This article explores the process of making Bangalore, India into a ‘world city’ by focusing on specific world-city projects, the parastatal government agencies managing them, the explosive IT industry as the putative engine behind this world-city making, and the inter-urban dynamics across world cities such as Dubai and Singapore. Most of these activities are linked to the highly remunerative challenge of transforming rural economies into urban real estate. Land speculation and active dispossession of those working and living in the rural periphery, on land upon which the new world-city projects are being built, is the main business of government today in Bangalore. This article suggests that this temporary ‘state of exception’, with both its attendant suspensions of civil and human rights as well as their institutionalization into government practices, reflects a shift into new forms of ‘speculative’ government, economy, urbanism and citizenship.

Résumé

En Inde, Bangalore passe par un processus de fabrication de ‘ville mondiale’. Pour l'étudier, cet article examine les projets spécifiques à cette dimension urbaine, les organes para-étatiques qui les gèrent, le secteur des technologies informatiques en plein essor qui est censéêtre le moteur du processus, ainsi que les dynamiques interurbaines qui relient les villes mondiales comme Dubaï et Singapour. Ces activités sont associées en grande partie à l'entreprise, particulièrement rémunératrice, de transformation des économies rurales en secteur immobilier urbain.
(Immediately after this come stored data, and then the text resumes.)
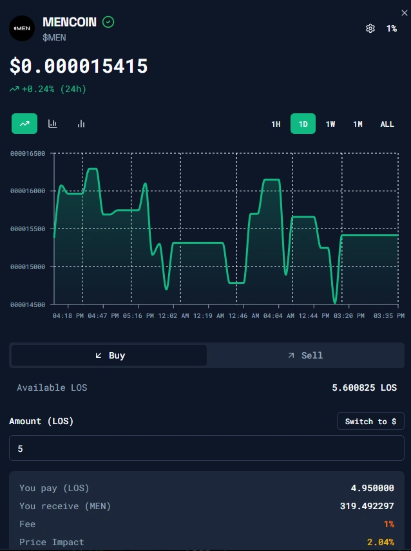Screen dimensions: 411x551
Task: Switch to the Buy tab
Action: click(x=109, y=355)
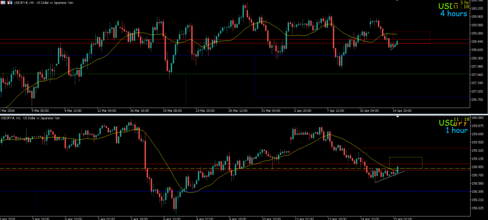Click the "7 Apr 12:00" H4 time axis label
This screenshot has width=488, height=220.
(335, 110)
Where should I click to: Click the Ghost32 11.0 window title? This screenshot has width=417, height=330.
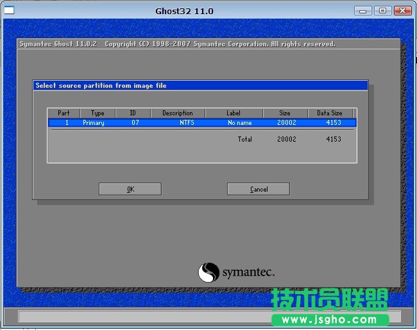184,11
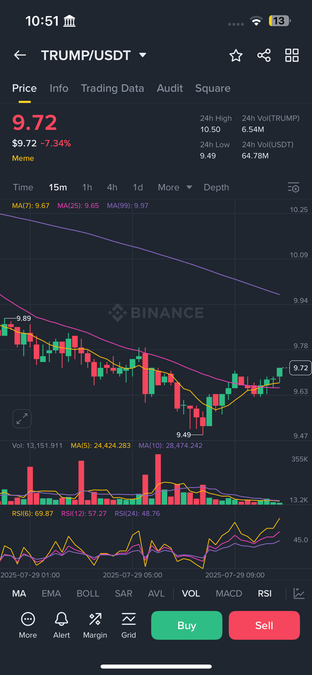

Le gouvernement actuel de Bangalore s'emploie principalement à des opérations de spéculation foncière et de dépossession énergique à l'encontre des populations qui travaillent et vivent dans la zone périphérique rurale, sur les terrains où se bâtissent les projets de la ‘ville mondiale’. Cet ‘état d'exception’ temporaire, avec la suspension afférente de droits civiques et humains, parallèlement à son institutionnalisation dans certaines pratiques du gouvernement, reflète le passage vers de nouvelles formes de citoyenneté, d'urbanisme, d'économie et de gouvernement ‘spéculateur’.